Entre los aspectos que destaca es que diversos aplicativos de inteligencia artificial (IA) se utilizan de manera creciente con la intención de maximizar los beneficios y reducir las posibilidades de ser atrapados. Entre las modalidades más comunes se encuentran la automatización de ataques a gran escala y la realización de técnicas novedosas para delinquir en el sistema financiero y bancario.
Por ejemplo, en el mercado de valores hay técnicas como el quotte stuffing en la que buscan comprar o vender en milisegundos grandes cantidades de acciones para provocar volatilidad en los precios, así como para congestionar al sistema, creando ecosistemas financieros artificiales que pueden beneficiar a algunas personas en particular.
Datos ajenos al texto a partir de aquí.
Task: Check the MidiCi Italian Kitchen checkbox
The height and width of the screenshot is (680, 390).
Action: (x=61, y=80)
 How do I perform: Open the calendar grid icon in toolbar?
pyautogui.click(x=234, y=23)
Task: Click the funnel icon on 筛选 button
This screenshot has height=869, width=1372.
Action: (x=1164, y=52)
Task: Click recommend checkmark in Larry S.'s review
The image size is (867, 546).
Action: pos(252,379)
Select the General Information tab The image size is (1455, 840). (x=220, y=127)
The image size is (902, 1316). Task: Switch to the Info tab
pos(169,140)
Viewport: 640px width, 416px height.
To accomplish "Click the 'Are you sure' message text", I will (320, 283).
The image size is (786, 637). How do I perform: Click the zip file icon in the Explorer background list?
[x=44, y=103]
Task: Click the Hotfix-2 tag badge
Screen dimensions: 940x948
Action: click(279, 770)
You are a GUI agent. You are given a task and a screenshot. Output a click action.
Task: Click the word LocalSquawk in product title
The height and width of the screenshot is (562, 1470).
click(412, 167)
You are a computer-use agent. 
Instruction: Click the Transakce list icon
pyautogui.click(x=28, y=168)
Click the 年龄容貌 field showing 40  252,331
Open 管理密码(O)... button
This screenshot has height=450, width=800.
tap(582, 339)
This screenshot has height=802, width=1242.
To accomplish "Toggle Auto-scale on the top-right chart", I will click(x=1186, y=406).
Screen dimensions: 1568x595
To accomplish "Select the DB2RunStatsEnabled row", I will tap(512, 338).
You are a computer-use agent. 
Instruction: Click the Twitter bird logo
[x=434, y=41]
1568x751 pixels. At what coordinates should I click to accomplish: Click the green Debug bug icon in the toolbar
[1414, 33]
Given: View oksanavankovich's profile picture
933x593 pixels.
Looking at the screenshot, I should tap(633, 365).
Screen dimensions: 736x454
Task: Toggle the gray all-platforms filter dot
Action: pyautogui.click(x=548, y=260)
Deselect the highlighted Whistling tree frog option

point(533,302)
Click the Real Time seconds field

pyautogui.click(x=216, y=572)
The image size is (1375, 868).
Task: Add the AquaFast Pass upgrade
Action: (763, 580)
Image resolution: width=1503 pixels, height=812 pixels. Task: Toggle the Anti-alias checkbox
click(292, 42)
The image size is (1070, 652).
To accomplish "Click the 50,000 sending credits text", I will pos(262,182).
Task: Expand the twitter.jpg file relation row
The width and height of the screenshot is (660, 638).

Mientras que en lavado de dinero son utilizadas para detectar las rutas más seguras y rápidas para transferir activos entre distintas cuentas de criptomonedas, haciéndolas indetectables para las agencias de aplicación de la ley.
De acuerdo con el informe, se identifica asimismo el creciente uso de modelos avanzados de chatbots (como FraudGTP) para generar correos electrónicos y mensajes de texto personalizados y a gran escala para engañar a las personas y obtener datos sensibles, dinero o infectar un dispositivo electrónico. Se trata del phishing llevado a una escala mayúscula, de hecho el desarrollo de esta actividad criminal con uso de IA ha aumentado un 51% en los últimos años.
Otra modalidad del uso de IA es el reclutamiento y explotación de víctimas a través de plataformas digitales con fines sexuales. Se han utilizado para identificar a las personas más vulnerables, especialmente mujeres, y dirigirse a ellas identificando patrones de comportamiento. En Francia y España en 2022, una red de tráfico de personas utilizaba inteligencia artificial para perfilar mujeres jóvenes vulnerables de Europa del Este y del Norte de África. Con estas herramientas buscaban chicas con situaciones psicológicas y socioeconómicas sensibles, como pobreza, desempleo o problemas familiares. Cuando eran identificadas, se les ofrecían falsas oportunidades de trabajo en países de Europa occidental en industrias de la moda, la hostelería y trabajos domésticos. Al llegar al país donde supuestamente habían sido contratadas se les obligaba a ingresar a redes de prostitución forzada.
Otro delito creciente impulsado por la IA es la suplantación de identidad. Con eldeepfake es posible crear audios, imágenes y vídeos falsos convincentes al imitar voces o imágenes de personas cercanas con la finalidad de cometer fraudes o extorsiones. Su uso ha sido detectado en el secuestro y el tráfico de migrantes con la finalidad de pedir dinero a familiares, amigos o conocidos creando de mensajes de voz realizados con IA.
Y no sólo esto, una conducta cada vez más común con el deepfake en las escuelas desde educación básica hasta superior es la generación, reproducción y edición de imágenes y vídeos especialmente de compañeras mostrándolas con cuerpos desnudos y realizando conductas sexuales. Este tipo de violencia cibernética se realiza por círculos sociales cercanos y pueden tener un potencial de crear un daño físico y psicológico de amplias dimensiones.
El documento apunta finalmente a la necesidad de establecer normativas y estrategias nacionales, regionales y mundiales sobre el uso de IA con principios éticos, incluyendo respeto a los derechos humanos, la perspectiva de género y el impulso de la colaboración público-privada. Además, es necesario que las instancias de seguridad y justicia adopten estas mismas capacidades para combatir al delito.